Entries shown:
+++

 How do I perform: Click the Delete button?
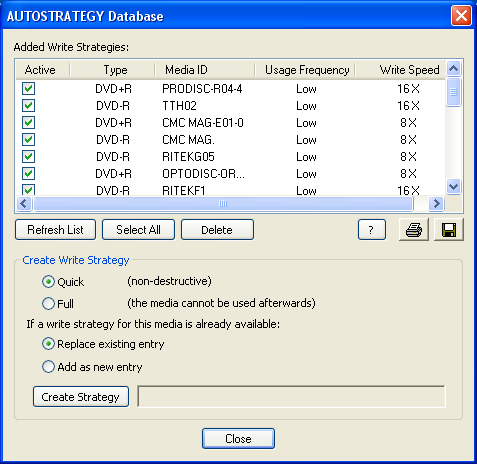(x=217, y=230)
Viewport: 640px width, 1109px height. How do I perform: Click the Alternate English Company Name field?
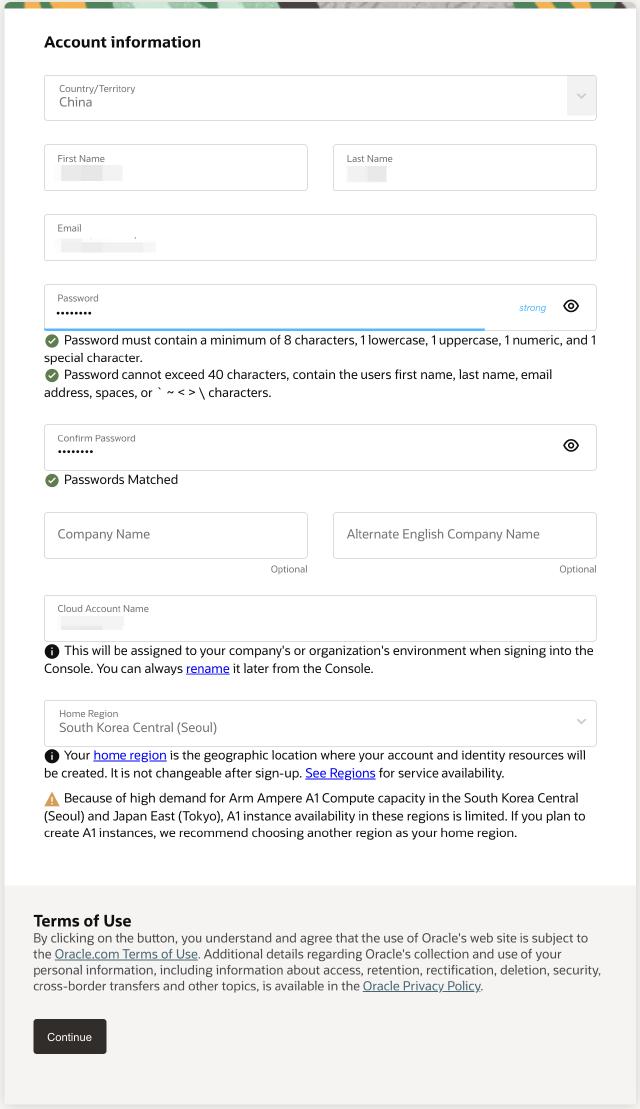coord(464,535)
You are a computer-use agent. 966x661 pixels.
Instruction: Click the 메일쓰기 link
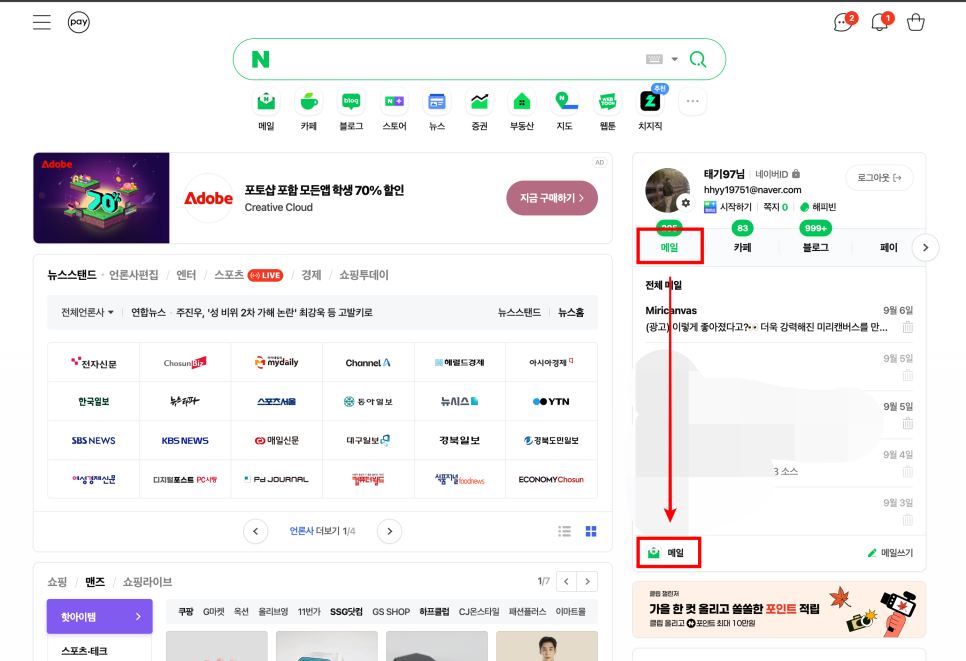pos(889,553)
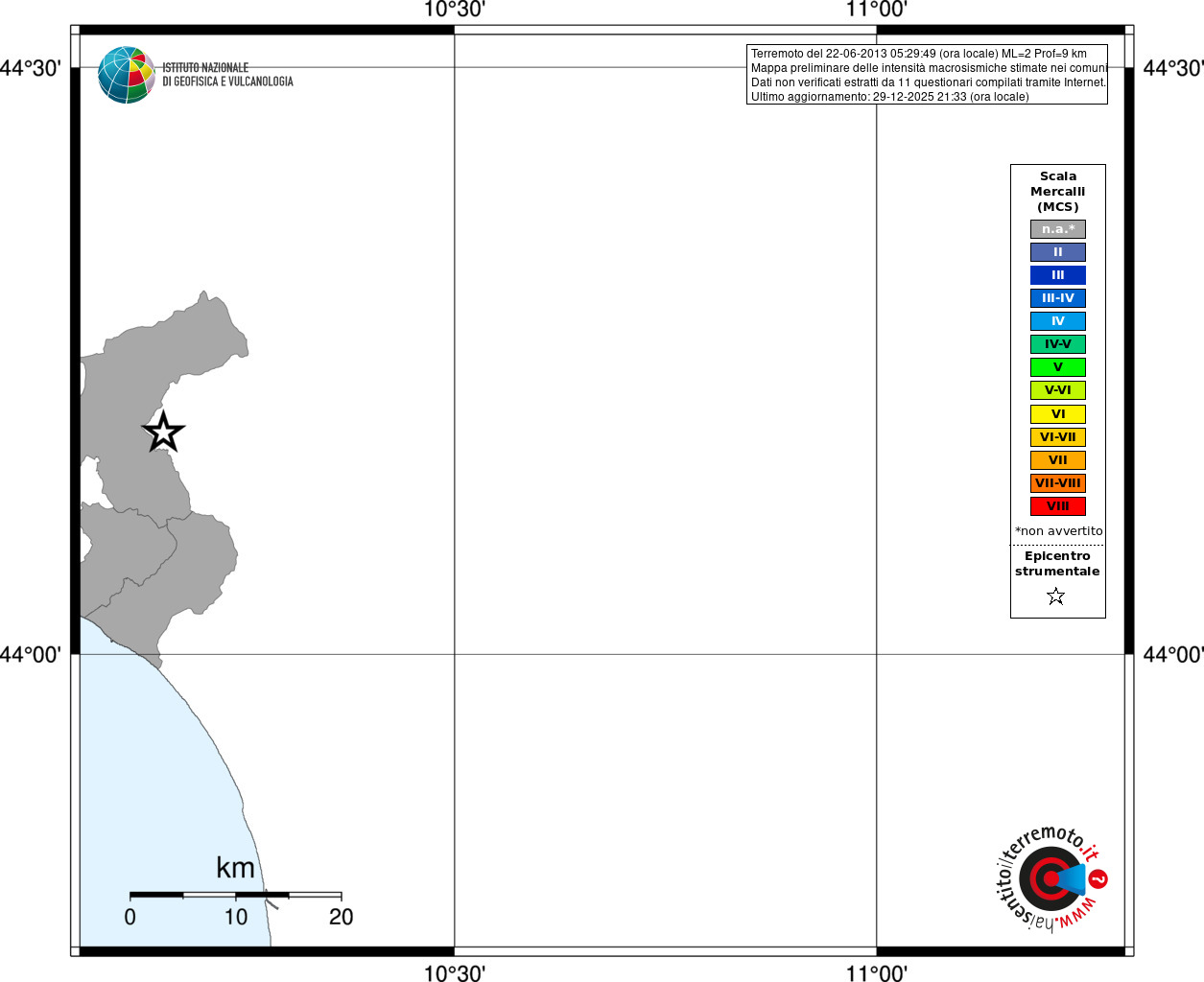Click the left 44°00' latitude label
Image resolution: width=1204 pixels, height=982 pixels.
tap(31, 655)
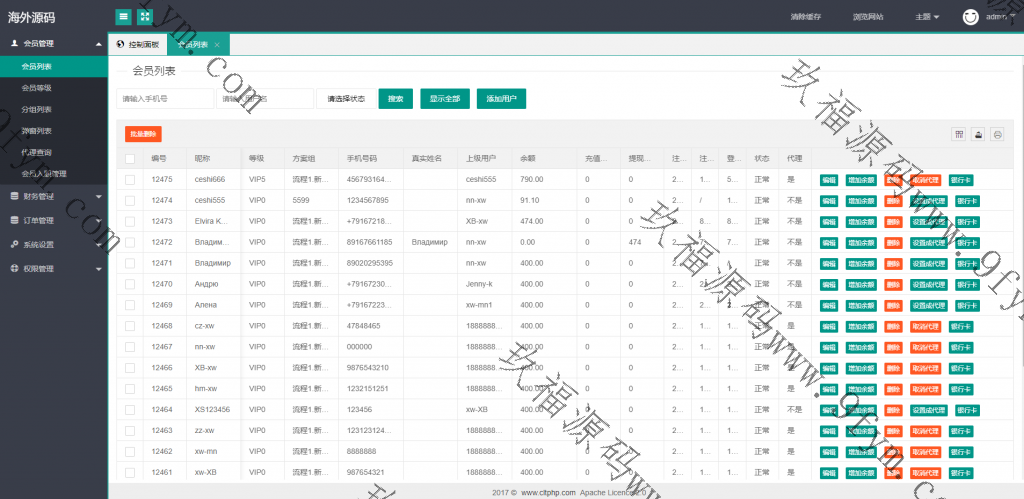Expand the 财务管理 sidebar menu
The image size is (1024, 499).
[54, 196]
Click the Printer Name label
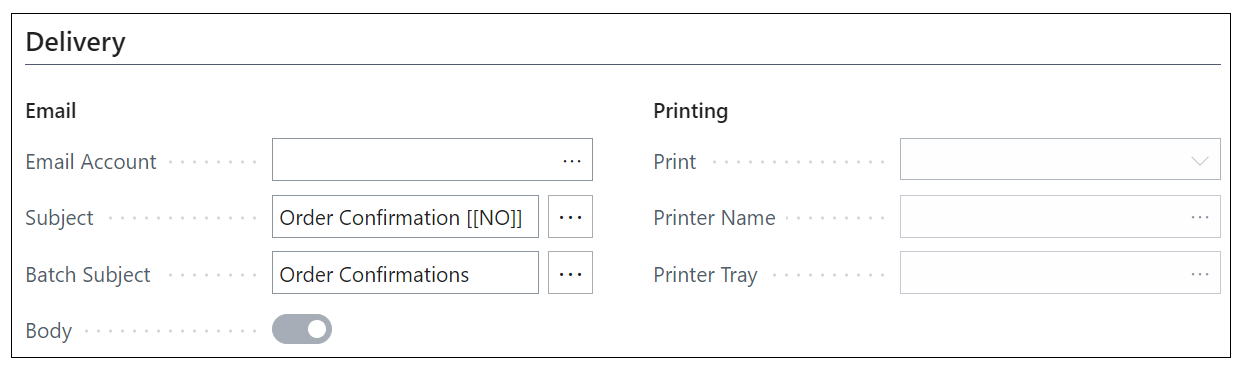The width and height of the screenshot is (1240, 367). tap(714, 217)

+++

Repeat the listing exactly, minus its pictures.

Output:
 How do I perform: Click the Delete button?
(x=217, y=230)
Viewport: 640px width, 1109px height. How do I perform: Click the Alternate English Company Name field?
coord(464,535)
You are a computer-use agent. 966x661 pixels.
Instruction: Click the 메일쓰기 link
pos(889,553)
Click the left 44°00' latitude label
Image resolution: width=1204 pixels, height=982 pixels.
tap(31, 655)
Expand the 财务管理 sidebar menu
The image size is (1024, 499).
[54, 196]
Click the Printer Name label
The width and height of the screenshot is (1240, 367). tap(714, 217)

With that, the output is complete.